エントランスに着いて受け付けを訪ねると幸いな事にはまだタワーは営業中のようだった。
チケットを買って中へと進む。
ちょっとした展示コーナーやミュージアム、土産物屋、展望台があった。
入館したのが17:42だったから残されているのは18分足らずしかなかったが順に見て回った。
石炭の展示
イランの石油埋蔵量は世界第三位のようだ。(天然ガスは世界第二位)
日本はイランから多くの原油を輸入しており、1960年代に急上昇した輸入量の割合は1970年には輸入国全体の40%を超えていた。
オイルマネーの恩恵
なんて適役な写真なんだろうと少し笑ってしまう。
奥へと進むと薄暗い不思議な雰囲気のエリアになっていた。
1960年代のイランを再現した発電所、石油精製所、湖、Azadi tower等の模型が並んでいる。
建築段階のAadi towerの写真。
完成迄に2年半近くを要したらしい。
その位の期間で竣工できるのは随分早いようにも思える。
食器の展示
ブルーとゴールドで格式高い雰囲気がある。
近寄ってみるとAzadi towerがペイントされた新しい最近の食器で、歴史的なものではなさそうだった。

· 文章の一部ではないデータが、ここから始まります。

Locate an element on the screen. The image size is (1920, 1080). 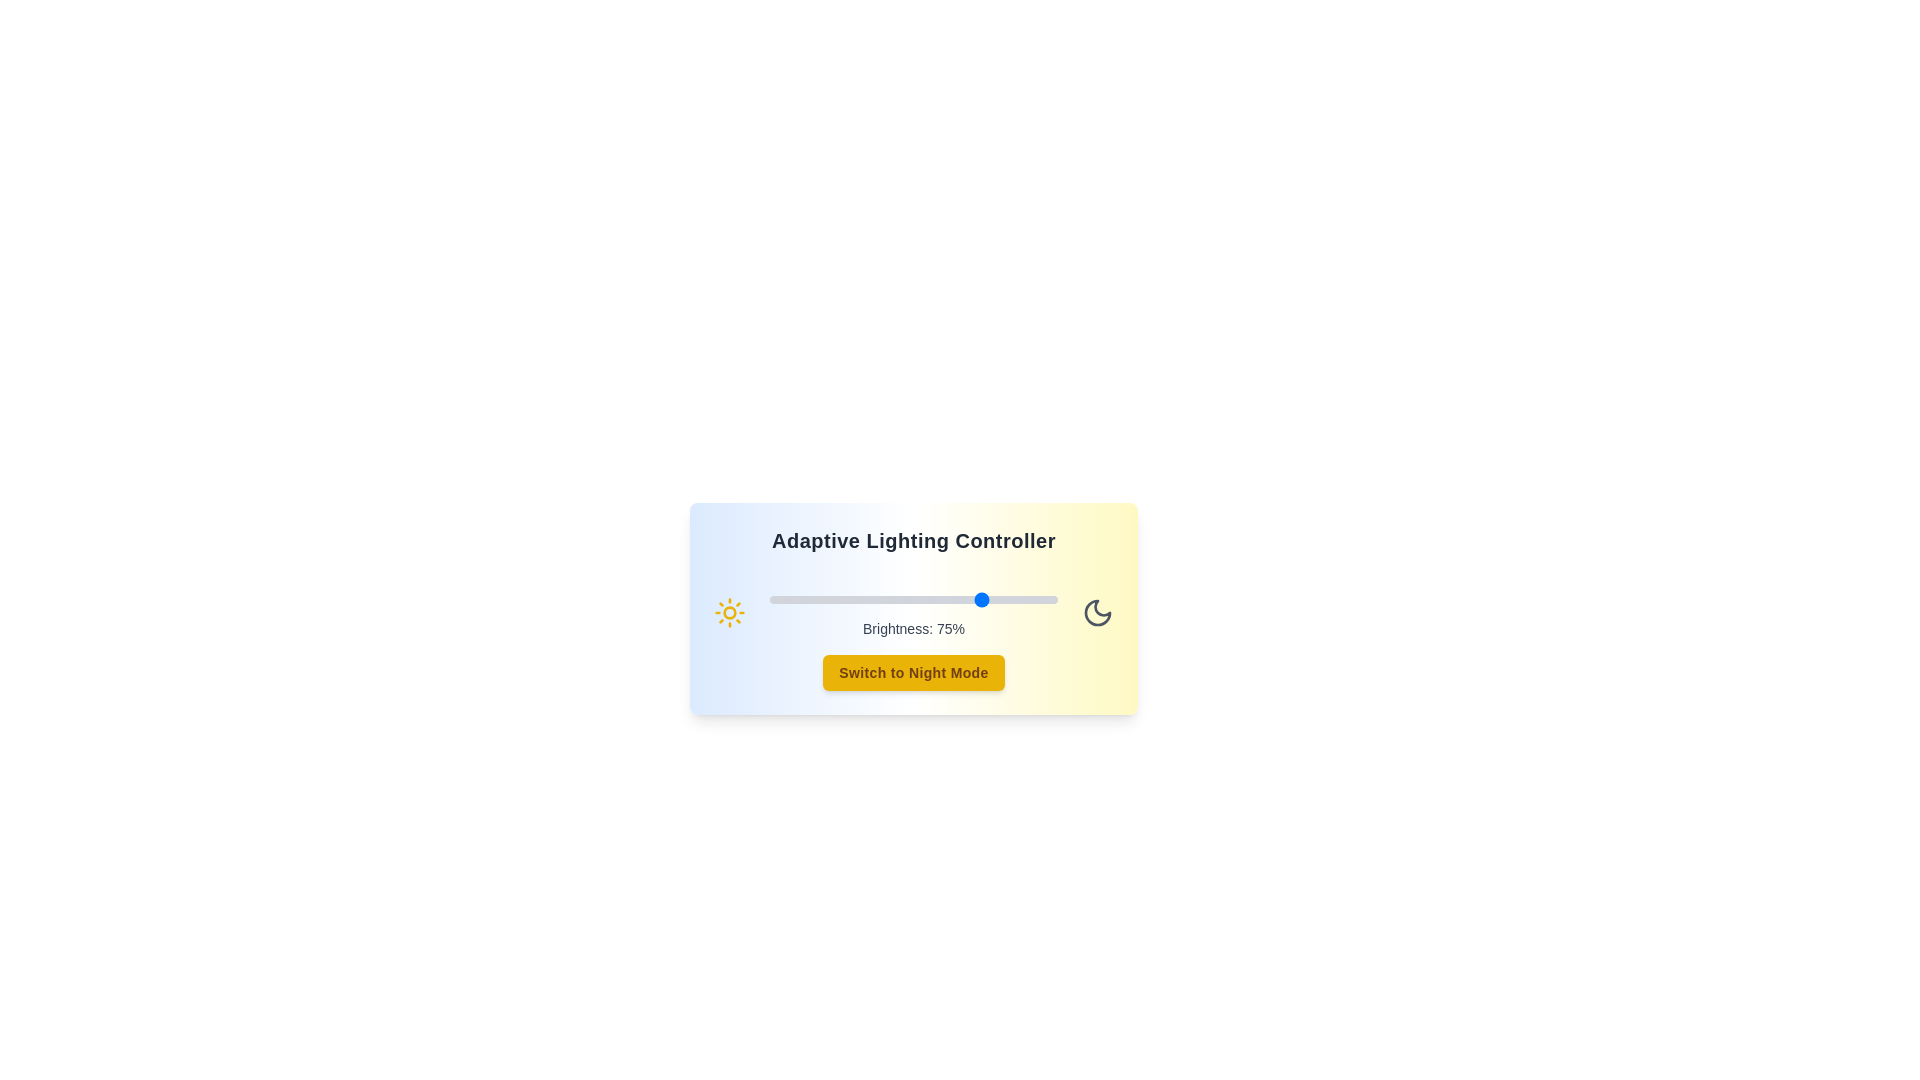
the brightness level is located at coordinates (935, 599).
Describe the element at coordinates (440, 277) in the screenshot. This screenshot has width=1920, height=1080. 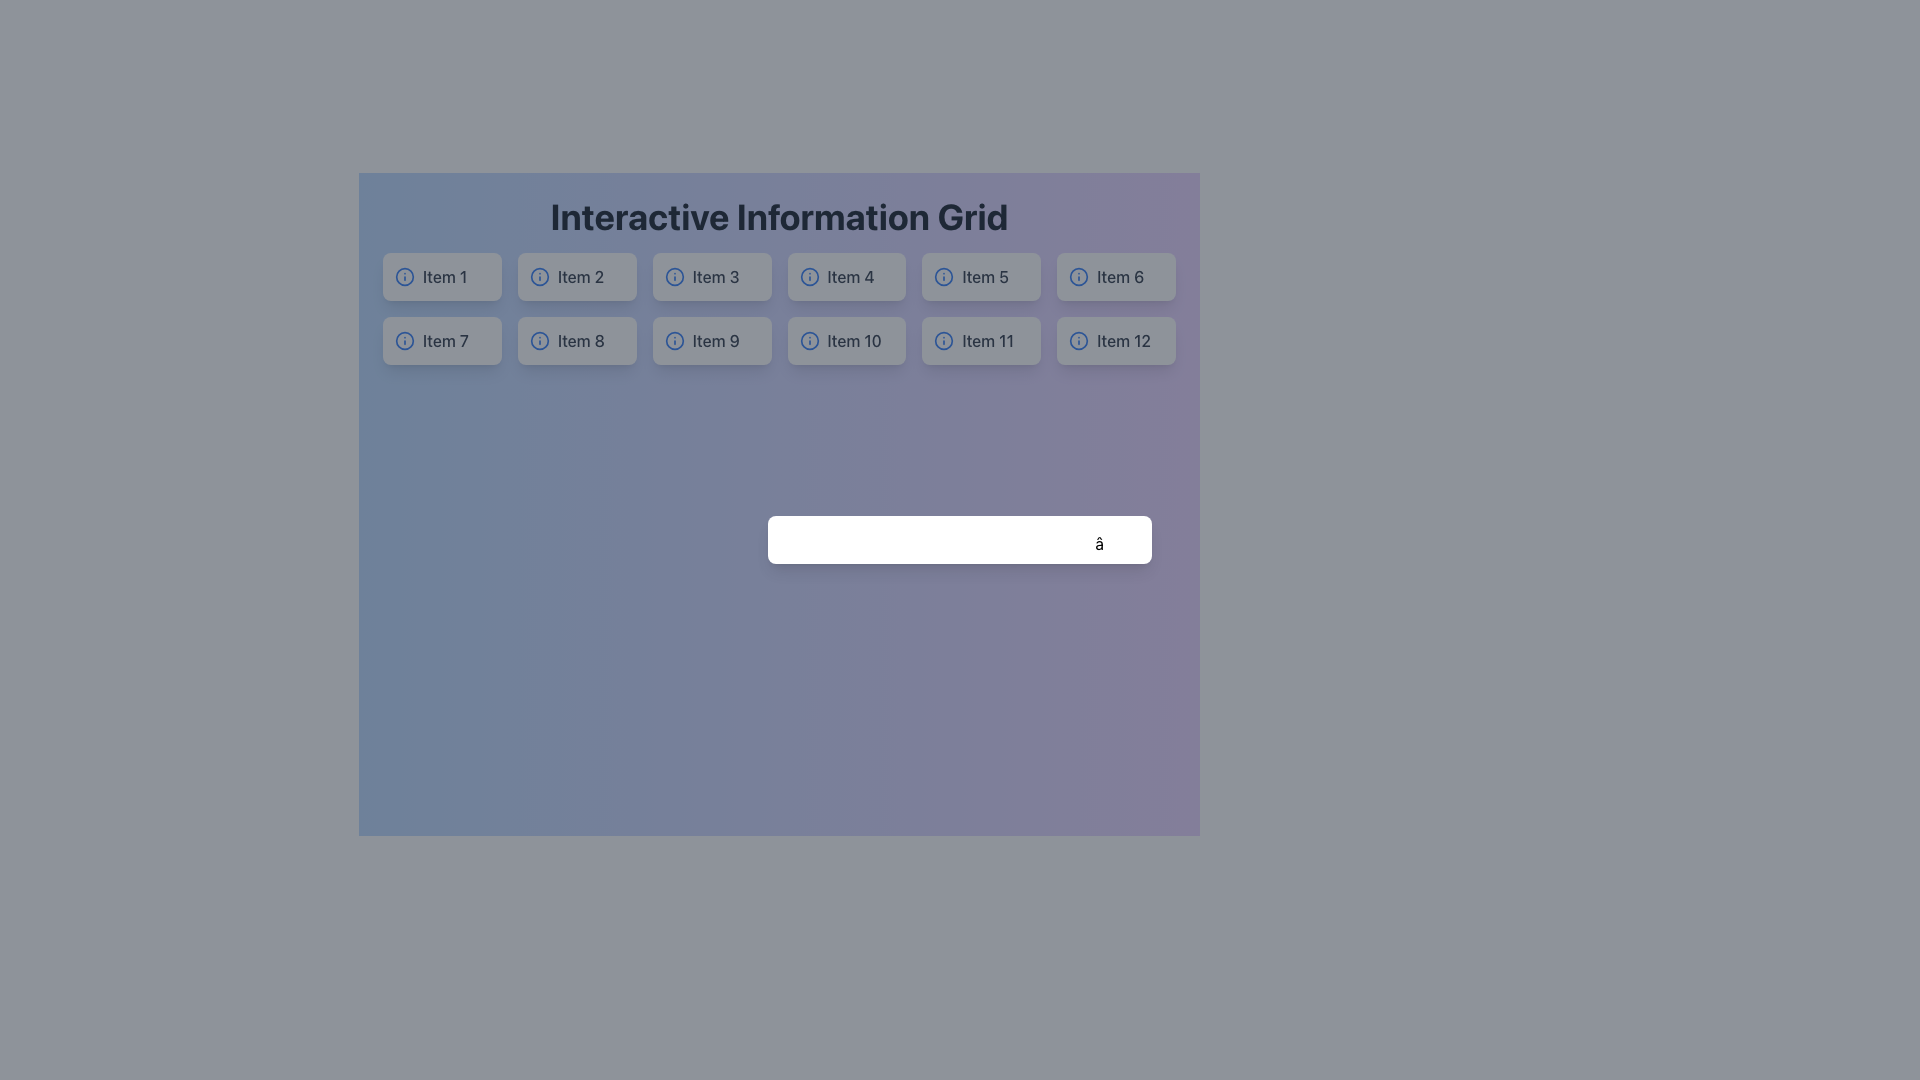
I see `the top-left button` at that location.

そうとしてもポットの蓋の取手や注ぎ口、ポットとカップの持ち手のデザイン等を見るとやっぱり凄い。
地下展示場
地下展示場のスペースには小さな土産物屋が2店あってどちらも大学生位の若い女性が一人で店番をしていた。
見たいものもあったけれど閉館が差し迫っているから急がないといけないと思い、店を後にしようと思ったところ、
Azadi towerの営業時間が20:00である事を教えてもらった。
6年前の旅行ガイドブックに書かれていた17:00よりも3時間も長い。
慌てる必要は全くなかった様だ。
色々なものを見せてもらった後、小鳥の置物を買う事に決めた。
荷物を増やしたくない中で何か1つ思い出にと思った中、この小鳥は箸置き程度の大きさでデザインも気に入ったのでとても良い買い物になった。
店番の女性の母親(Zeanab Mehrabi Zeinat)の作品らしい。
アーティストでヨーロッパで個展を開くこともある女性なのだそうだ。
45 toman (1ユーロちょっと位)だった。
この土産物屋では中国人の青年に出会った。
これまでテヘランではアジア人を一人も見かけなかったからとてもレアな事だった。
彼も旅行で来ているらしい。
中国ではビザの関係上、イランが渡航しやすい国の1つらしく、旅先としては人気があるそうだ。
最後に展望台へと上がって行く。
天井
展望台
展望台からの眺め。
芝地は歩道で隔てられて特徴的な形をしている。
タワーへと続く一本道と、ぐるりと周りを囲む車道のデザインも美しい。
遠くにMiliad towerが見える。
上から見下ろすと改めて建物の密集した大きな都市なんだという事が分かる。
遠くに山々が見えてどことなく神戸の街並みの様だ。
展望台を降りてタワーの中へと戻り、進路を先へと進んでいく。
イラン革命の主導者Imam Khomeini の写真と共にFreedom is Not Freeという言葉が掲げられている。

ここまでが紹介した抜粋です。